> SHORT TASK
Repeat word for word the rows from the line containing "You are a GUI" through the end of the rows, both ends included. Leave the pictures out.

> STORED DATA
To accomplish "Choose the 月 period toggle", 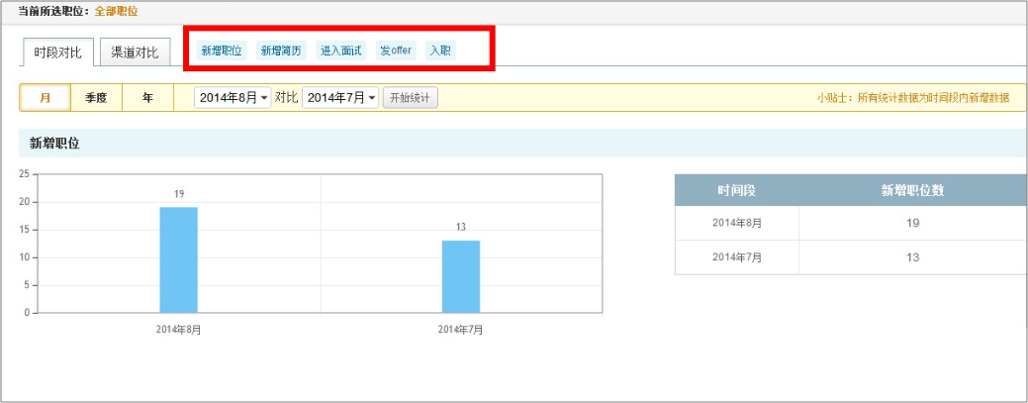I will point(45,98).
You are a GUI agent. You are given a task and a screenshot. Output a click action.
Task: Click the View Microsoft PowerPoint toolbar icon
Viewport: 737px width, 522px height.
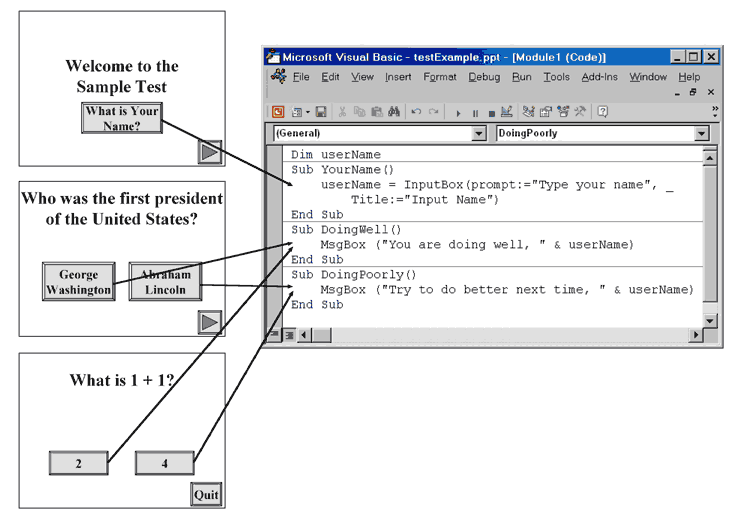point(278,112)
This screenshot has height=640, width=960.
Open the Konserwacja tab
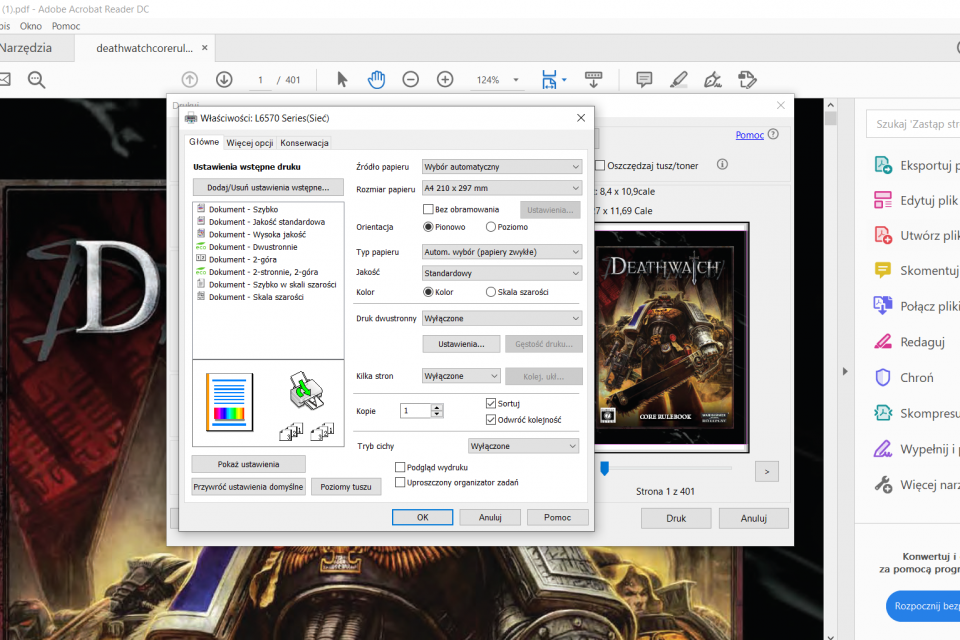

> THE REPLY
You are a GUI agent. You are given a task and a screenshot. Output a click action.
Task: Click the View Microsoft PowerPoint toolbar icon
Viewport: 737px width, 522px height.
point(278,112)
This screenshot has height=640, width=960.
Open the Konserwacja tab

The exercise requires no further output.